Non-Forfeiture Options
Kinds of Non-Forfeiture Options
Cash Surrender Value (CSV)
Reduced Paid-Up (RPU)
Extended Term Insurance (ETI)
Automatic Premium Loan (APL)
This gives the policyowner the right to exchange the policy for its equivalent cash value. The cash value is the savings element of permanent life insurance policies. This option is drastic and final. The policyowner can claim an immediate payment of cash but when this option is applied, the contract stops completely.
The Cash Surrender Value Option
In this option, when the policyowner is unable to make premium payments but still needs life insurance protection, the option will take the cash value built up to purchase paid-up insurance. This means that because the policyowner will stop paying premiums, the new face amount of the client will be smaller but his life insurance protection will still continue until age 100.
The Reduced Paid-Up Option or Paid-Up Insurance
When the policyowner is unable to continue premium payments, the company will continue to protect him for the original face amount but only until a specified period. In this option, the cash value is used to buy a term insurance contract which extends the period of protection even though no more premiums are being paid.
Extended Term Insurance Option
On this option, the company lends to the insured such an amount from the cash value to pay for overdue premiums. This can be done as long as there is sufficient cash value to keep the policy active. The policy will also remain in force for only such period. After the cash value has been exhausted, the policy will lapse unless premium payments are resumed and loans are paid.
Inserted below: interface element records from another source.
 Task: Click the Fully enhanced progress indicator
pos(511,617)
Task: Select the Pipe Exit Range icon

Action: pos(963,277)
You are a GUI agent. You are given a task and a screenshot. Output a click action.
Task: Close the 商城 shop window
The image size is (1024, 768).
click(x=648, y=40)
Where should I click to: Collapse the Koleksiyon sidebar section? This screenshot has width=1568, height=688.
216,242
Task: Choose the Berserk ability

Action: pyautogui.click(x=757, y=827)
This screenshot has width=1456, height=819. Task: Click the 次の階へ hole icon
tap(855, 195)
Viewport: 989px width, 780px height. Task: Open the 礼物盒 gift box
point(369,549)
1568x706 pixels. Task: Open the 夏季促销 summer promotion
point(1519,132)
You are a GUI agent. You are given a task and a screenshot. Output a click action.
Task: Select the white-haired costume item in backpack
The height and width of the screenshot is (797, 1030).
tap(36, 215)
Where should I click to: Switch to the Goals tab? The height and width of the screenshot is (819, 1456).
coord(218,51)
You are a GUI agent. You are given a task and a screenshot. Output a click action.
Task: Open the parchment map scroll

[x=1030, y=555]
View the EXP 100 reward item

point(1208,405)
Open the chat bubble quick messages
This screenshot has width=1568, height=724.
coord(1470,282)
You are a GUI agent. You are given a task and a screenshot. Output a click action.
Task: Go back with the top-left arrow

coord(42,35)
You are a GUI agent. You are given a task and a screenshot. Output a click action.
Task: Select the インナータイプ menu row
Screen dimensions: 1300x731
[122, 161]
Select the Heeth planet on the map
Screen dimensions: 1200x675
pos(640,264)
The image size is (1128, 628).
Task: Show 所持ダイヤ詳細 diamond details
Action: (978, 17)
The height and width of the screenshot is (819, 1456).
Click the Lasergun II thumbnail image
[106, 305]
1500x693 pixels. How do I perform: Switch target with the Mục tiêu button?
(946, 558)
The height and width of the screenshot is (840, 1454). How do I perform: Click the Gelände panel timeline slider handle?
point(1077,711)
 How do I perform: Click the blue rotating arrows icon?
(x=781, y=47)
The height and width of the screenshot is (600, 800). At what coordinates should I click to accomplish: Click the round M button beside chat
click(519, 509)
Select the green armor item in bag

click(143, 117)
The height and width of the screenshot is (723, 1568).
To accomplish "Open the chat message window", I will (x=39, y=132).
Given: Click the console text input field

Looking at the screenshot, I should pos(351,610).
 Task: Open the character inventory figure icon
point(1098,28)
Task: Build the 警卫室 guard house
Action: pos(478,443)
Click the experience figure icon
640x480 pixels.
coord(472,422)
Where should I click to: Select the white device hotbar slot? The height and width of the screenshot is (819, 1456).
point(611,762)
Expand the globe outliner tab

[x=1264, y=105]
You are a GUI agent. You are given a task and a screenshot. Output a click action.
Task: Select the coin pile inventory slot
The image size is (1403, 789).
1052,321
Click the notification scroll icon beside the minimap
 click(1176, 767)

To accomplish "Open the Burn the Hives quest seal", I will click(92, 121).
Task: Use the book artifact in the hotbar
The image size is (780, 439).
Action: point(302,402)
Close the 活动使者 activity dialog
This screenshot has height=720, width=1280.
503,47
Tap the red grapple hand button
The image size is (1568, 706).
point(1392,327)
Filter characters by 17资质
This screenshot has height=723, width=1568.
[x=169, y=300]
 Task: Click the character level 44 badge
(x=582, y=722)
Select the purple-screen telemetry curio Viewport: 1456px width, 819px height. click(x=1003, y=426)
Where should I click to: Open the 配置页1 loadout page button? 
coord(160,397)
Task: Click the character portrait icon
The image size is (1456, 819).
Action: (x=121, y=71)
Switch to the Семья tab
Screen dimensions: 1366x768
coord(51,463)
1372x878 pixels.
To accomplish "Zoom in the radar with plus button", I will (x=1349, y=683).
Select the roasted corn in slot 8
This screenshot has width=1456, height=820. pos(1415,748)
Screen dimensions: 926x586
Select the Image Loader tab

Automatic Premium Loan Option
is a provision that may revive or save a policy even when it has already lapsed. Unless certain conditions apply, the policyowner has the right to reinstate the lapsed policy and bring its value up-to-date. However, this provision does not apply to policies that have been surrendered already for their equivalent cash value.
Reinstatement
The policyowner pays back all past due premiums plus interest on these premiums. The policyowner would also have to pay all outstanding loans plus interest due and even prove insurability.
Pure Reinstatement
A new premium would be charged to the policyowner based on the policyowner’s new attained age and a new contestable period and suicide clause starts over.
Redating
When the insured dies, the following circumstances are looked into:
Statement of Age Contestability Manner of Death Beneficiary Settlement
The age of the insured is very important to determine the correct premium rate for life insurance.
Statement of Age
Through this clause, the company is given two years to rescind or contest the validity of the life insurance contract by reason of concealment or misrepresentation upon the death of the insured. The incontestable period will not begin until the policy has been in force for two years during the lifetime of the insured.
Contestability
Are ways wherein the company can hold in trust the proceeds of the policy. The company guarantees the absolute safety of funds and keeps them profitably invested so that they will earn a fair rate of interest.
Settlement Options
The first person in line to receive the death proceeds is called the primary beneficiary. This is usually the insured’s immediate family, or someone the insured financially supports.